Ricky was late for an appointment – his manager’s car was running outside – but he had a problem. “Listen man, I’m on my way to a photo shoot, but I’ve got chewing gum stuck in my hair. Right here” – he lifted up a little dreadlock of stuck together hair – “so I need you to snip it out for me, and sort of tidy up.”
“Tidy up… yessir,” said Paul, picking up a pair of squeaky brown scissors. He was very drunk, but he was still a hairdresser.
“I have to look good,” said Ricky, sitting in the chair with his cheekbones glinting.
“Look good sir, I understand,” said Paul, and began to snip.
“Not too much off around the ears,” said Ricky.
“Round the ears, THANK YOU, sir,” said Paul, shooting a great stinking meringue of Studio Line mousse onto the top of Ricky’s head.
“And er, easy on the mousse.”
“The mousse. But of course.”
Ten minutes later Paul held a wobbly mirror up to the back of Ricky’s head. Ricky screamed. Paul had the angle wrong and was reflecting the side of his own head.
“But excuse me, sir,” he said, and turned the mirror slightly. Ricky screamed again. “Good CHRIST!” The back of his head looked half finished – the hair was entirely lopsided – as if Paul had cut it while looking out of the window.
Ricky stood up. “Shit, man! Finish it off!”
There was no answer. Paul had sat down in the other chair, and was slowly spinning, spinning…
“Oh my GOD!” said Ricky. He ran outside to where his manager was waiting. But before he could open his mouth his manager said – “Ricky. Great cut man. Really saying something.”
“Oh… you think so?”
” Think so? It’s brutal man, and it’s vulnerable. It’s street poetry.”
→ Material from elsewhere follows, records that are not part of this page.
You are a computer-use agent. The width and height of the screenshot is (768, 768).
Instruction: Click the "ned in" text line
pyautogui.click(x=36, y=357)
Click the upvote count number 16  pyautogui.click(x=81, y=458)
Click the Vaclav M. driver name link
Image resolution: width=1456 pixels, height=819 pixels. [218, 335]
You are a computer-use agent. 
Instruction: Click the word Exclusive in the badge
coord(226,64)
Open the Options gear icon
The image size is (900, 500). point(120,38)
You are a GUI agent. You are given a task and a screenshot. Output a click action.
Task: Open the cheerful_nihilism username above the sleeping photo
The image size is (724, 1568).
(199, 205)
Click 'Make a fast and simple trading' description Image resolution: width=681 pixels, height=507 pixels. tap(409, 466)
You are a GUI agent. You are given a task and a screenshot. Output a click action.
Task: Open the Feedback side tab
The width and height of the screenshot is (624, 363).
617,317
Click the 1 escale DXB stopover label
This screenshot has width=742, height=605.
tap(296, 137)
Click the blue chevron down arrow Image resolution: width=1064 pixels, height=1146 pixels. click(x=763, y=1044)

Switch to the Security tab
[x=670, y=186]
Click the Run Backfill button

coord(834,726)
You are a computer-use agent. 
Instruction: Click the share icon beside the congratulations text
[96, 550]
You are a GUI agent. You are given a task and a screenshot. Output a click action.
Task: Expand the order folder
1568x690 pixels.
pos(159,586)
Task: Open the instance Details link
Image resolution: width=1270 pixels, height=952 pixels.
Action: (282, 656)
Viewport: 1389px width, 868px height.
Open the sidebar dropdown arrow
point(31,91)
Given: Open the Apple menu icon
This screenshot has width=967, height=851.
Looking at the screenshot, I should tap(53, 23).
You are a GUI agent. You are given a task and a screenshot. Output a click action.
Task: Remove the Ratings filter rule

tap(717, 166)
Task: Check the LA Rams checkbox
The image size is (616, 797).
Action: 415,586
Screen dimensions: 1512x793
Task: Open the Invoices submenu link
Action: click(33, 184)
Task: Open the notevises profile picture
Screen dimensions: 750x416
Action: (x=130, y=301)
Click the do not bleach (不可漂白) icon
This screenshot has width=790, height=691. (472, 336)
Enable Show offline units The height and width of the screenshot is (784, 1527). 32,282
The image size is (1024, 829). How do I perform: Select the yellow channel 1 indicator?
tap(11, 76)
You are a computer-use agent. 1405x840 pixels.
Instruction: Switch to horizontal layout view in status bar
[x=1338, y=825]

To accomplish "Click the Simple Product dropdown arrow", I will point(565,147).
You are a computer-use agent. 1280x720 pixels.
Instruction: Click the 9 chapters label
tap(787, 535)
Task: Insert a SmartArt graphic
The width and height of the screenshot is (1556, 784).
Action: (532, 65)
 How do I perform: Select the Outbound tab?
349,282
“Street poetry? Well, yes. I thought, why not?”
“Absolutely. Listen, d’you mind if I get myself one?”
“One of those cuts. Just quickly.”
“What about your ponytail?”
“Oh that old thing – let’s stuff a cushion with it. Hahaha! Hold one, I’ll be right back…”
Ten minutes later, Ricky’s manager came out of Paul’s shop with his own lopsided haircut.
“ALL RIGHT! Now let’s get our arses into gear. They’re warming up the cameras for you!”
They left Paul in the doorway of his shop, absently firing shots of hairspray into the afternoon air.
Well, the magazine came out with the photos of Ricky and his lopsided haircut, and a caption sating, “Hair by Paul.”
The look caught on, and the drunken hairdresser soon had a shopful of fashionable customers, chattering and serving each other coffee. Thrilling golden ringlets, silky fringe-cuttings and dyed-purple tresses began falling onto the piles of greying hair at Paul’s feet. He spent so much time in the performance of his duties as a hairdresser that he forgot to get drunk. Of course, when he was sober he couldn’t do the lopsided haircut, because you need double vision to do that, and so, slowly at first, his shop began to empty out. The days ran into each other, and soon Paul was drinking again, spinning in his rotating chair and surprising himself in the mirror.
MORAL: You never know what you can do until you can’t do anything else.